Microsoft multimedia targets Apple

Microsoft is offering a new version of software for creating multimedia content, with the aim of making it the industry standard.

Brooke Crothers Former CNET contributor
Brooke Crothers writes about mobile computer systems, including laptops, tablets, smartphones: how they define the computing experience and the hardware that makes them tick. He has served as an editor at large at CNET News and a contributing reporter to The New York Times' Bits and Technology sections. His interest in things small began when living in Tokyo in a very small apartment for a very long time.
Brooke Crothers
2 min read
Microsoft is offering a new version of software for creating multimedia content, with the aim of making it the industry standard as PCs increasingly become multimedia-centric.

Version 5.1 of Microsoft's DirectX software kit is a comprehensive set of building blocks for creating multimedia applications. To date, Microsoft has offered the technology in piecemeal fashion.

"I've always used the plumbing analogy: If you want to plumb a building, Microsoft gives you the pipes and valves you need--[and] you have to build the rest yourself," said Ralph Rogers, principal analyst, multimedia technology, at Dataquest.

Microsoft's approach contrasts with Apple Computer's QuickTime multimedia technology, which provides more of the plumbing prebuilt, according to Rogers. A new version of QuickTime was also announced today by Apple, indicating that the two technologies will go head to head in some areas of multimedia content development. (See related story)

The DirectX Media 5.1 software development kit is essentially a collection of APIs (application programming interfaces) that software programmers use to control PC hardware functions such as 3D graphics acceleration and multimedia content playback.

The package incorporates the DirectShow API, which is a media streaming architecture for the capture, processing, and playback of streaming multimedia over the Internet. Supported hardware-related technologies include full-motion video generated from DVD players and advanced surround-sound audio.

DirectAnimation, another API, allows software developers to use interactive animation for Web pages and multimedia applications, according to Microsoft. It can be accessed using a variety of computer languages, including HTML, the Visual Basic development system, and Java.

The Direct3D API is a 3D scene manager that allows developers to manipulate objects and manage complex 3D scenes. DirectPlay is a tool for creating multiplayer online games for the Internet, intranets, LANs, or modem links, said Microsoft.

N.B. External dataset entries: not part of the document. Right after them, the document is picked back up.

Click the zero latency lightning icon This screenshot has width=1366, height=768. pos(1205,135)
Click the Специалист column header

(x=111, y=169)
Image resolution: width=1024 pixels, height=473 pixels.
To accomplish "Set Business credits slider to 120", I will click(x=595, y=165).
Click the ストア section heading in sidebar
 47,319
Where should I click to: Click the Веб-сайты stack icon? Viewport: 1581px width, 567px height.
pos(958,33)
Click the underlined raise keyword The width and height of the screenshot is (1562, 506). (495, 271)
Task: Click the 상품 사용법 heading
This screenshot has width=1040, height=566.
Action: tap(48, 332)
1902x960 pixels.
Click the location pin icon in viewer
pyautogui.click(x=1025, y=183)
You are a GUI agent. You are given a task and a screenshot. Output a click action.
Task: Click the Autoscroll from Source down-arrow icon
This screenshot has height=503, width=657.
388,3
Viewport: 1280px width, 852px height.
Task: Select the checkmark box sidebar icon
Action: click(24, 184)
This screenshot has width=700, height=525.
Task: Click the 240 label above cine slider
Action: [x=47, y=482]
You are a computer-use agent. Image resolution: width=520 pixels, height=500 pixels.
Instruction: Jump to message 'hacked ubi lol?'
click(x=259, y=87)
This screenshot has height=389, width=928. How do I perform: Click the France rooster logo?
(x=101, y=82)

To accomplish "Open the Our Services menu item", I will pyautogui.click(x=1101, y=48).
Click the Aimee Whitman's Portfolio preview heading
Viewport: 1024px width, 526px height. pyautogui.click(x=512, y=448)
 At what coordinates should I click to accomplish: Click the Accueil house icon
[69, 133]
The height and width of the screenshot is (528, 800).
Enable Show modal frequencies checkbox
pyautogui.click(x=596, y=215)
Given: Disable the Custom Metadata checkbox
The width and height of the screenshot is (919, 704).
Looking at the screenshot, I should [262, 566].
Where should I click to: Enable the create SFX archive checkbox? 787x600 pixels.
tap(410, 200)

All the Microsoft API technologies provide a standardized way for software to communicate with PC hardware, insulating software creators from the wide array of hardware found on PCs.

"I would call this an incremental release. There are some new things, but this is not a huge upgrade," said Dataquest's Rogers.

"There are some differences in terms of sophistication," he added. For example, there are added capabilities for creating intensive multimedia applications that could only be done with higher-end independent software tools.

The DirectX 5.1 package is available now on CD-ROM or at Microsoft's Web site at DirectX.